High-capacity detachable magazines have been available to US civilians before it was a general issue to the US Military. The 45 cal. Thompson submachinegun were bought by US citizens back in 1917 before it was issued to the US military in 1938. So it must of been seen practical by US citizens in 1917 to have a high-capacity magazine for personal self defense before the military saw it as a tool of war.
http://www.armchairgunshow.com/ot57-pix/rrl-evn.jpg
http://www.leverguns.com/articles/blancard/evans.htm
The Evans rifle was an evolution of the 16-shot Henry Repeating Rifle of the 1860's, and was available in compact carbine and full-size rifle variants.

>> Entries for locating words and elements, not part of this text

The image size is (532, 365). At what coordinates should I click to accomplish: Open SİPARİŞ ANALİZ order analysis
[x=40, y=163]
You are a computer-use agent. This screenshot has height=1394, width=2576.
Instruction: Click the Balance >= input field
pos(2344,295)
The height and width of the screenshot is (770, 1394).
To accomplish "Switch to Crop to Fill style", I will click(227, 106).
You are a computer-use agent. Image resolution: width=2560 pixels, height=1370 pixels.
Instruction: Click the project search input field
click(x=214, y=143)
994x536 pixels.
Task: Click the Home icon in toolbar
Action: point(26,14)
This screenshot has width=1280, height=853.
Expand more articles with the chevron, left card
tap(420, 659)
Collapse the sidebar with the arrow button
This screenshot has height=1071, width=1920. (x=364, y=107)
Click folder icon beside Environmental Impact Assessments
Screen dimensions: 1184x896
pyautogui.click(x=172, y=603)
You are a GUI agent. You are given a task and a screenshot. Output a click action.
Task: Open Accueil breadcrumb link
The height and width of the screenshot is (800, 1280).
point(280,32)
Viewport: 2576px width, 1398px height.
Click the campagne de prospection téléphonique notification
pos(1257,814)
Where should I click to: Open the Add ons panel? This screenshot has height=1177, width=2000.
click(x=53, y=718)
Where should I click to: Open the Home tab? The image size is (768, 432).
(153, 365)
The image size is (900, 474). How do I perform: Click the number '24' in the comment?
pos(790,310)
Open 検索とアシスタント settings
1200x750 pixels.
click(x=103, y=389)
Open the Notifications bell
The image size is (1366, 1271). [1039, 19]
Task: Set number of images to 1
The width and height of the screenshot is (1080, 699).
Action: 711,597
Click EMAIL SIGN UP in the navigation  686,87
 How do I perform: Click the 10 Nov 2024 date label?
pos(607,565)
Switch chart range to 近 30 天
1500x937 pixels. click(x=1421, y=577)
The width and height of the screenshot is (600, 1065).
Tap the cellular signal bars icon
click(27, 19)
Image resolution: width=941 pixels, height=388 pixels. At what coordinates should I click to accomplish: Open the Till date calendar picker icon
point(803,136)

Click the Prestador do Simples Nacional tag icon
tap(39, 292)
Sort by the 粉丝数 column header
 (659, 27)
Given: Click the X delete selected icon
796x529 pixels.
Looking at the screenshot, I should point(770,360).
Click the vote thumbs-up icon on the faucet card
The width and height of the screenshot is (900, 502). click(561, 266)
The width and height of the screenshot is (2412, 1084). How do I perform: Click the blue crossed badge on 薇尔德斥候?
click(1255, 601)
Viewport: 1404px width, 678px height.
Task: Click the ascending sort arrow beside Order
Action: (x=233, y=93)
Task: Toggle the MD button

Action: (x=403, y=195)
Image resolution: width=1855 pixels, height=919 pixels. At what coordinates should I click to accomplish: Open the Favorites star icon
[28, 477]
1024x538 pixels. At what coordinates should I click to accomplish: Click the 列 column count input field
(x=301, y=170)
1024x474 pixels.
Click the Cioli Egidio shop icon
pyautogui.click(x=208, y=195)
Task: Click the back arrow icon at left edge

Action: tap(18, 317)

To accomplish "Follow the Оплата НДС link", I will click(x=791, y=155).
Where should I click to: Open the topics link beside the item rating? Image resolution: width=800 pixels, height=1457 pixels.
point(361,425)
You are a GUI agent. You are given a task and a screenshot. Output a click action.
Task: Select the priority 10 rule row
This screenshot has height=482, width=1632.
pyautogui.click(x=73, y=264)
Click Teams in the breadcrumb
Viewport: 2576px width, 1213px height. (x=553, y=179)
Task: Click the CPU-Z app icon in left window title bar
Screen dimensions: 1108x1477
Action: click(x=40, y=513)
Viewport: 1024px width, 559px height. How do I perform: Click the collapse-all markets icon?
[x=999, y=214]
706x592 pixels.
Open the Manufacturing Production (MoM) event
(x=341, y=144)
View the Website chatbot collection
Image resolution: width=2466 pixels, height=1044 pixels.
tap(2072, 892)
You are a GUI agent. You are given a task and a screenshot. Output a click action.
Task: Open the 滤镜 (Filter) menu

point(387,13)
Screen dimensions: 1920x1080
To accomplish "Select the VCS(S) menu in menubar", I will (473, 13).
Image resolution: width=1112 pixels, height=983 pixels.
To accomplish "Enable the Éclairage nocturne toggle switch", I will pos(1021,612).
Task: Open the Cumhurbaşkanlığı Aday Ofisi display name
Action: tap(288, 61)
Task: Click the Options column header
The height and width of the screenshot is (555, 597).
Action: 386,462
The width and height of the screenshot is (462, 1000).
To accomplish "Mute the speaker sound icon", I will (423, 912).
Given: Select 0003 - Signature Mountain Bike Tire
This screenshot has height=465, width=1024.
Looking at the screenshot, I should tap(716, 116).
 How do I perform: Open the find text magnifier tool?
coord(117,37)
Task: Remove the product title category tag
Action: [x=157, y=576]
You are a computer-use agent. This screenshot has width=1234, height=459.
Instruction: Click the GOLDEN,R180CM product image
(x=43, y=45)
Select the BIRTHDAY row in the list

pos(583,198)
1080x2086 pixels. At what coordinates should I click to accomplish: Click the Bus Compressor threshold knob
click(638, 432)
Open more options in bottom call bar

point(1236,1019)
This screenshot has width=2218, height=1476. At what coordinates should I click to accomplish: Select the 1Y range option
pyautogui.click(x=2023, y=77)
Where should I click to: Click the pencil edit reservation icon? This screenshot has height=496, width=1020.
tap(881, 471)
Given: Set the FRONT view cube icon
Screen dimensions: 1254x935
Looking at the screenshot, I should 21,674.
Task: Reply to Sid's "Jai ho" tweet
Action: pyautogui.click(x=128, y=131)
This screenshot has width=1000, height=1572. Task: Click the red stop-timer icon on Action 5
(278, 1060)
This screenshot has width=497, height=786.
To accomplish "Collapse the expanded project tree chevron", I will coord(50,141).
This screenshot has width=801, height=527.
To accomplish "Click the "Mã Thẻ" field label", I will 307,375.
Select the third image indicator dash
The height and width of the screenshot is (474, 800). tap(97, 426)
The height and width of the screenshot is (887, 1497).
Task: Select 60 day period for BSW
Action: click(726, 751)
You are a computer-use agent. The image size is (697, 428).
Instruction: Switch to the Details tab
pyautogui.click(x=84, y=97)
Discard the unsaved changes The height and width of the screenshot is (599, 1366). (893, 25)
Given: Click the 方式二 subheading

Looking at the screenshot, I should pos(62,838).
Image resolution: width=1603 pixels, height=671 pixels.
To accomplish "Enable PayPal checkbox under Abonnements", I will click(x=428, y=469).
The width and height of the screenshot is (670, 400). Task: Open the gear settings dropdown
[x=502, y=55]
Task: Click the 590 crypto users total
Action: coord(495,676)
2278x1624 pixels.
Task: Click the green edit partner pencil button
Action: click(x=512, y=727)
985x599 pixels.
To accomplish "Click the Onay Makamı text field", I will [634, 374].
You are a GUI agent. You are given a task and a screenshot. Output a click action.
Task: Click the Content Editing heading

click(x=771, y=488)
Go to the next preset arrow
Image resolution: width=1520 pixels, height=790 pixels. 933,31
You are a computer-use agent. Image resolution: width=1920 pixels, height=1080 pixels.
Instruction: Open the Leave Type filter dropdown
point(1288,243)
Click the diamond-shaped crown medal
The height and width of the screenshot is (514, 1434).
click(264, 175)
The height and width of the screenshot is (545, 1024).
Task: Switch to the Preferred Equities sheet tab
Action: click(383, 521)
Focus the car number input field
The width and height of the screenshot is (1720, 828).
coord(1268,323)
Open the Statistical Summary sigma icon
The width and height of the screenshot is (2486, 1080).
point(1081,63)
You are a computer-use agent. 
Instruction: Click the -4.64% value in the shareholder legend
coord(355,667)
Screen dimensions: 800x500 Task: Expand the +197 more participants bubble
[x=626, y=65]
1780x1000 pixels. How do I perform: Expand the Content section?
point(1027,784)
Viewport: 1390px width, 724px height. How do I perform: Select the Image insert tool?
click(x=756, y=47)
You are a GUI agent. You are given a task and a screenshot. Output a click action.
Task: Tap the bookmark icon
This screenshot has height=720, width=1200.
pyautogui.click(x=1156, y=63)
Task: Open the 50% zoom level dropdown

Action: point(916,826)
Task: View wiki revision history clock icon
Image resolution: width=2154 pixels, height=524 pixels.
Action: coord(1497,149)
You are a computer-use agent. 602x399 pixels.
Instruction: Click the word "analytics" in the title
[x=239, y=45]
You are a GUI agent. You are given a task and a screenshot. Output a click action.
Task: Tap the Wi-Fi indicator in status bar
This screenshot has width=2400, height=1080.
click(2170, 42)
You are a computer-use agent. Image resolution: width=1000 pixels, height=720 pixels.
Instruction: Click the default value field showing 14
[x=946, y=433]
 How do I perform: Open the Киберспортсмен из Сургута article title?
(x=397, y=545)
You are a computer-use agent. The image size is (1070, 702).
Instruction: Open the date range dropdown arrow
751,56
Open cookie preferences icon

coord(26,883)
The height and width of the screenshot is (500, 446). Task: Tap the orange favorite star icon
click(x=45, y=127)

http://en.wikipedia.org/wiki/Henry_rifle
Interestingly, as far back as the early 1780's, you could buy a 20-shot ~.50-caliber repeater that was ballistically similar to a modern .45 ACP, with an effective range of 150 yards or so. That was the Girandoni Air Rifle, powered by a high-pressure gas reservoir (similar to a modern high-end hunting airgun, but of much larger caliber and commensurately higher muzzle energy). It appears that Lewis and Clark carried a Girandoni on their famous expedition in 1804 for hunting, defensive purposes, and demonstrations, but it required precision-cast projectiles and users who were much more mechanically inclined than the typical conscript of the time, so it saw relatively little military use.
http://patentpending.blogs.com/patent_pending_blog/2005/08/lewis_and_clark.html
http://en.wikipedia.org/wiki/Girandoni_Air_Rifle
http://www.youtube/watch.com/?v=WqaiJV1glBw
What assault weapon is Henigan talking about? Those that are black in color since Ruger min30 functions and shoots the same round as an AK47. Both can accept a 30 round detachable magazine. Yet the Mini has never been band here in the Assault Weapon Ban state of California. Just look at the Big 5 Sporting Goods advertisements on CA. Some shotguns that function the same as the ones on the ban list are still for sale here in California like the 8 shot Remington 1100 that is the same as the band Franchi SPAS. Why Dennis?